Nearly 20 years after a Hasidic Jewish boy riding across the Brooklyn Bridge was killed by a Muslim fighting jihad, a British soldier was hacked to death and reportedly beheaded on the streets of London by Muslims fighting jihad.
Thanks to the happenstance of a passer-by with a video recorder, the world heard almost immediately from one of the two London suspects, Michael Adebolajo. His hands red with blood, Adebolajo confessed to the murder of Lee Rigby, 25, that he had just committed in Koran-‘ically” correct terms of revenge, presumably for Britain’s efforts against jihad in Iraq and Afghanistan. We also know that cries of “Allahu Akbar” (“Allah is great”) punctuated the knifing and meat-cleaving of the victim.
But if “Allahu Akbar” is the historic cry of Muslims engaged in jihad, it is also the contemporary trigger for Western denial that jihad exists. “We will defeat violent extremism by standing together,” British Prime Minister David Cameron stated, gravely opaque. How? “Above all by challenging the poisonous narrative of extremism on which this violence feeds,” he said, definitely not referring to the verses of the Koran that inspire jihad.
Islam, the prime minister was saying, has nothing to do with this murder in the streets. Furthermore, global jihad is not under way, and no caliphate in which Jews and Christians will defer to Islamic law as “dhimmi” is on the horizon.

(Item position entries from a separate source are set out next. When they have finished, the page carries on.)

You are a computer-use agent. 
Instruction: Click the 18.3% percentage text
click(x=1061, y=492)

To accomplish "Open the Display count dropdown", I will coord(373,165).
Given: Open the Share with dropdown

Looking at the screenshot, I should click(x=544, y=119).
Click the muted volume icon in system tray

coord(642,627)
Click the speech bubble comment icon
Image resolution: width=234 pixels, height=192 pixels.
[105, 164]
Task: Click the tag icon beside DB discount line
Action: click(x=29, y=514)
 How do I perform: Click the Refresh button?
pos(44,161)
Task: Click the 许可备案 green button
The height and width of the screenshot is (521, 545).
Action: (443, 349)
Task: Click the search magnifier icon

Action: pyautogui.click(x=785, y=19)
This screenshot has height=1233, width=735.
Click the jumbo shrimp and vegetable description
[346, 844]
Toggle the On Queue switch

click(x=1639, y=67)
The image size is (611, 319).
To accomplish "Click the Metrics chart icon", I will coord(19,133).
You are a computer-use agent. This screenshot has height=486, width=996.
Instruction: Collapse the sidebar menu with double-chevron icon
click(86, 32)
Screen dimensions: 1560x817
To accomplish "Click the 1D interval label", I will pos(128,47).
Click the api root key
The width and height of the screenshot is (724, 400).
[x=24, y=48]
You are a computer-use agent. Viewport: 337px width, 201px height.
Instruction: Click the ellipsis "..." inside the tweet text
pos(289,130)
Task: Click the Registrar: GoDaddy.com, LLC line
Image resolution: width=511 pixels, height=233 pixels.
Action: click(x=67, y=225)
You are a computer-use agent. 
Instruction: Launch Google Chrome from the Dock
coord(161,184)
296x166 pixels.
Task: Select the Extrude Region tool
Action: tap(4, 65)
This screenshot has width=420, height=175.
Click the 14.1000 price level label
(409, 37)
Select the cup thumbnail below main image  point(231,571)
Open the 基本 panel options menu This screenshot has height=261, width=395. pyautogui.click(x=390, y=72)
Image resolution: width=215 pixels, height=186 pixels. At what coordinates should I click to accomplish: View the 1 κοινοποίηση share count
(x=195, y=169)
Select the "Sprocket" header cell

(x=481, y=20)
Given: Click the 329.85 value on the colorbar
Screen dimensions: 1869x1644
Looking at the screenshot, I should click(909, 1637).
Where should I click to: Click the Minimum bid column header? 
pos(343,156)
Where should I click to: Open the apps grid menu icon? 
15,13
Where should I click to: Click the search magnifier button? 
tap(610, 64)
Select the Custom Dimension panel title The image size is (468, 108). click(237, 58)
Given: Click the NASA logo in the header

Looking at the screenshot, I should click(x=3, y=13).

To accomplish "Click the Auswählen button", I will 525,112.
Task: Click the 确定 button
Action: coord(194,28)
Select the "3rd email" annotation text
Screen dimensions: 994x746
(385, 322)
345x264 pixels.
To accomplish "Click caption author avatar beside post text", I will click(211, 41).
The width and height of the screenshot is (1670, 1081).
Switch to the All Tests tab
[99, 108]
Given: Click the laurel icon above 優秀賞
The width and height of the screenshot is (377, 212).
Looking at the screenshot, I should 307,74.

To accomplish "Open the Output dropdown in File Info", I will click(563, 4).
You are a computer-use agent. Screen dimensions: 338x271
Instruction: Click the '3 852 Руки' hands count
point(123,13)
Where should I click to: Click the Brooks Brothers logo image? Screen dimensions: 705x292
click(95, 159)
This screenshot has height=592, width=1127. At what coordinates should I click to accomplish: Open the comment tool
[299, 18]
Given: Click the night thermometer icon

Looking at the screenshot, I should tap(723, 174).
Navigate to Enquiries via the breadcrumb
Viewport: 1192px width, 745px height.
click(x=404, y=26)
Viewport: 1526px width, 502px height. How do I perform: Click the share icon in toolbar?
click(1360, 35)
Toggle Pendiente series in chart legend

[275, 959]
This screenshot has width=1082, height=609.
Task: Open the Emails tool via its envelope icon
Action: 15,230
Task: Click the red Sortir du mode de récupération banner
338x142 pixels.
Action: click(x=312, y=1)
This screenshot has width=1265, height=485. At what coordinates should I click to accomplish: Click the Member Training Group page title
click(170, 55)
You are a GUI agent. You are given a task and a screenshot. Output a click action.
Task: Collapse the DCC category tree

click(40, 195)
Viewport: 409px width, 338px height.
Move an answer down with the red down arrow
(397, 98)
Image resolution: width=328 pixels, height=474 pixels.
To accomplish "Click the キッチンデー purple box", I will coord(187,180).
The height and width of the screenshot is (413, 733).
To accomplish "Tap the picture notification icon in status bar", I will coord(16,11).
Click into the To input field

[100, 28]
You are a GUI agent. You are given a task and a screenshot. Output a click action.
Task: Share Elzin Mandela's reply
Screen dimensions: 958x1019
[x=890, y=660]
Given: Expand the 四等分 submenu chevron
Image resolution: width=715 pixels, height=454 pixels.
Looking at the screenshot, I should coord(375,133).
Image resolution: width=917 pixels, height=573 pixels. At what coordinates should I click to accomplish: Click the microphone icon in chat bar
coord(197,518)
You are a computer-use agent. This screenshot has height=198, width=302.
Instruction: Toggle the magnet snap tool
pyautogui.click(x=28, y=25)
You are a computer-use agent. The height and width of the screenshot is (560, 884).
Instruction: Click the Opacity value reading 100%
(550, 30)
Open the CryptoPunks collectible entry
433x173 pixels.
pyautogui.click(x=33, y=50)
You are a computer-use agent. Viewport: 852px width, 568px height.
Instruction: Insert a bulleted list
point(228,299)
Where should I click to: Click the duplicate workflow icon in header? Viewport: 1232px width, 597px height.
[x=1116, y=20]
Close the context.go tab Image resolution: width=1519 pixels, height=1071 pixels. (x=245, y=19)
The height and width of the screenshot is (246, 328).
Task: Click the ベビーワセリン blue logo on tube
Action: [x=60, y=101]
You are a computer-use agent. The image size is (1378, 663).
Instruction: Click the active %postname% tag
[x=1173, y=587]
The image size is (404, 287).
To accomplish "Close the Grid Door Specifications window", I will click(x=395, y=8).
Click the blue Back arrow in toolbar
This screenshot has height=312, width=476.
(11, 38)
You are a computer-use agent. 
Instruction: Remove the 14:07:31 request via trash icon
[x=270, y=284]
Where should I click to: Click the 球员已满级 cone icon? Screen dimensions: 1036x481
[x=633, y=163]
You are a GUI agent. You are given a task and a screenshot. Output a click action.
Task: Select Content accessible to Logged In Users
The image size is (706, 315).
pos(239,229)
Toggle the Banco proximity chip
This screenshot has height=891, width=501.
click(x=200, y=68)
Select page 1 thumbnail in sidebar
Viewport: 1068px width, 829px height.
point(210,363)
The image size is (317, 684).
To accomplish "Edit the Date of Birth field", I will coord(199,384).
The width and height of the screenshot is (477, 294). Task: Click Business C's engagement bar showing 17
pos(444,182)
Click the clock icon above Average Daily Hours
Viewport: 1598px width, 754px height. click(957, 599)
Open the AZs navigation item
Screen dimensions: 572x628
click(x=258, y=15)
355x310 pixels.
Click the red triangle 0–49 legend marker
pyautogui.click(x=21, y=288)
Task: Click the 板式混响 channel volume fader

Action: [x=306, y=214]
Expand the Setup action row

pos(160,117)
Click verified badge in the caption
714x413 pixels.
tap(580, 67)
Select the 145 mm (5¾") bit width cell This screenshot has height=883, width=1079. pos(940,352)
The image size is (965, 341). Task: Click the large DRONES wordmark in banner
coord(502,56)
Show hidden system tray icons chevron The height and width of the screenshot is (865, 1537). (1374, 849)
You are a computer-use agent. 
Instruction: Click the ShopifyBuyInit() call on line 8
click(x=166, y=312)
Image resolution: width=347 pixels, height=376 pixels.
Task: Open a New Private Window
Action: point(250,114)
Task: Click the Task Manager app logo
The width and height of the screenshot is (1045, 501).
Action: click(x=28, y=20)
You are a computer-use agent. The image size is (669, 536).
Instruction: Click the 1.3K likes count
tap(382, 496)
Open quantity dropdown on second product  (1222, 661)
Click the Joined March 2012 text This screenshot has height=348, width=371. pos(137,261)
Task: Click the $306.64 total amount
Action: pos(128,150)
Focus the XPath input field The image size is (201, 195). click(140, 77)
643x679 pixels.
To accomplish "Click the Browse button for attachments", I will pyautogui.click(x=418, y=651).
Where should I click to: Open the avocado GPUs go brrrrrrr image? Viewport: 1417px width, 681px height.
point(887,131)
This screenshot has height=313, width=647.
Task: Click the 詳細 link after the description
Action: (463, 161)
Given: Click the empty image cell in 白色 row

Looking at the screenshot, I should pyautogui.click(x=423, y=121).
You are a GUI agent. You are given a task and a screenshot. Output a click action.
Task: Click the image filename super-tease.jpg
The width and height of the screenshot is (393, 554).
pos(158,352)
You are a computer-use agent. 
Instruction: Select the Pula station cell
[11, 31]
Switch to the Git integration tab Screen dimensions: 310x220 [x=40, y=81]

Flash back almost two decades to March 1994, one year after the first attack on the World Trade Center and shortly after an Israeli doctor, Baruch Goldstein, massacred 29 Muslims in a mosque in Hebron. Goldstein’s act was uniformly denounced by Israeli and Jewish authorities, but it nonetheless engendered calls for jihad from Islamic authorities around the world. It was at this point in New York City that 16-year-old Ari Halberstam was shot and killed on the Brooklyn Bridge by Rashid Baz, a “Middle East” man or “Arab” – the vernacular of the day for Muslim.
Nonetheless, in an earlier iteration of jihad-denial, discussion of the Brooklyn Bridge case actually focused on “road rage.” What we were looking at, of course, was an act of jihad – among the first of many thousands leading up to the recent London attack.
This became clear during Baz’s murder trial. According to testimony presented by the defense, Baz thought of himself as “an Arab soldier crusader” – what we now know as a “mujahid,” or jihadist. Such was the testimony of Baz’s own psychiatrist, Dr. Douglas Anderson.